|
I have a data set with a few discrete variables having a lot of classes(>100,000). This is too large to encode using a one-hot method. What is the best way to deal with such variables? Should I be using some other model? I have yes/no responses to a set of questions and am trying to predict features based on these. But each user answers only a very small random subset of questions, so in order to make a prediction I need to determine the probability of answering yes/no for the rest of the questions. Grouping questions subjectively is not helpful since it does not help determine likely response. I can't cluster people by similar responses because the data is too sparse.

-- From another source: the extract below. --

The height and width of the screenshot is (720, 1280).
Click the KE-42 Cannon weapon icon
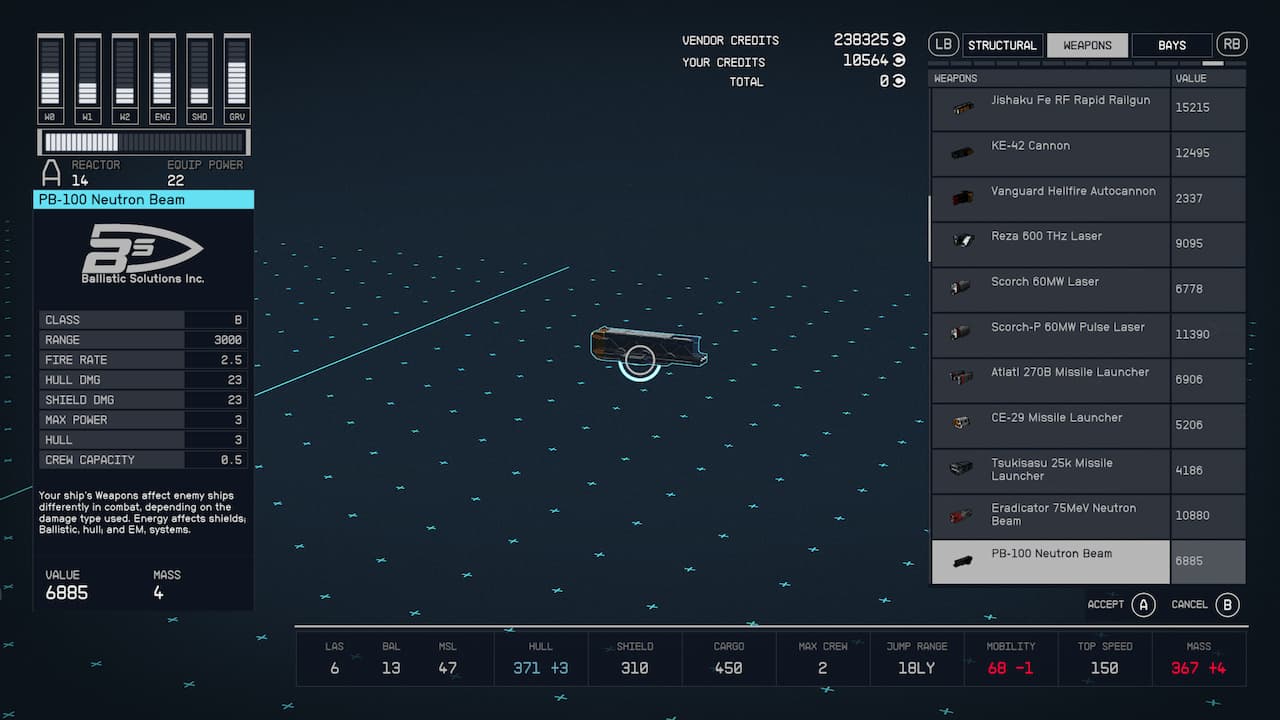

There was a similar question posted - http://metaoptimize.com/qa/questions/8028/discrete-valued-features-logistic-regression, however it does not specifically address my problem. There was something mentioned in the answer that I did not understand - "If the inputs are from a larger discrete set, you may want to do the same thing conceptually, but replace the multiplication by the weights with a table lookup. If you need substantial parameter sharing for statistical reasons/data sparsity reasons, you will need to change the model or go down the Bayesian path." Could someone explain this in greater detail? |
|
The other post is saying that if you have a feature which you encode as a 1-of-k binary vector, for some large k, it will be faster to use a lookup table (dictionary or such) for storing weights rather than doing the full multiplication with a large vector which is mostly zeros. For example, if your classifier was of the form P(y|x) = softmax(Wx), you could simply pick of the columns of W which correspond to the non-zero dimensions of x and add row-wise. At least that is what I took away. In regards to your actual problem, it sounds like what you want is collaborative filtering. Collaborative filtering seems to be a name for this type of problem. Any idea about how people deal with these inputs which have many classes? I will try some form of clustering approach to reduce the dimentionality and keep as much information as possible.
(Jan 09 at 18:06)
Vishal
I guess I'm still not completely clear on what you're trying to do. Are you only interested in the likely value the unanswered questions would take for a particular user, or are your trying to predict some other value based on the answers? I'm also confused about your encoding problem. If all you have is yes/no answers to questions, it seems your input should just be a n dimensional binary (1 = yes, 0 = no) vector, where n is the number of questions.
(Jan 09 at 20:32)
alto
For now I am only interested in the probability of the user answering with a particular value(yes/no). The data is sparse so its encoded as user_identifier, question_identifier, answer + extra features that I am not using right now. A user will typically answer about 1% of the question set. The typical size of the samples is ~ 200k+ users and about 1000 questions in the question set. If I do it on a per user basis, then I loose information about how similar users would answer the question.
(Jan 10 at 00:05)
Vishal
If it was me, I would probably try something like the approach described in www.cs.utoronto.ca/~hinton/absps/netflixICML.pdf . I imagine it would be even easier in your case since you have binary variables(yes/no instead of 1-5 stars). You might want to also look at what other people have done with the netflix data since there are similarities between the datasets, i.e. inferring values for a large set of unanswered/unrated questions/movies from a small subset of answers/ratings for a particular user.
(Jan 10 at 10:55)
alto
|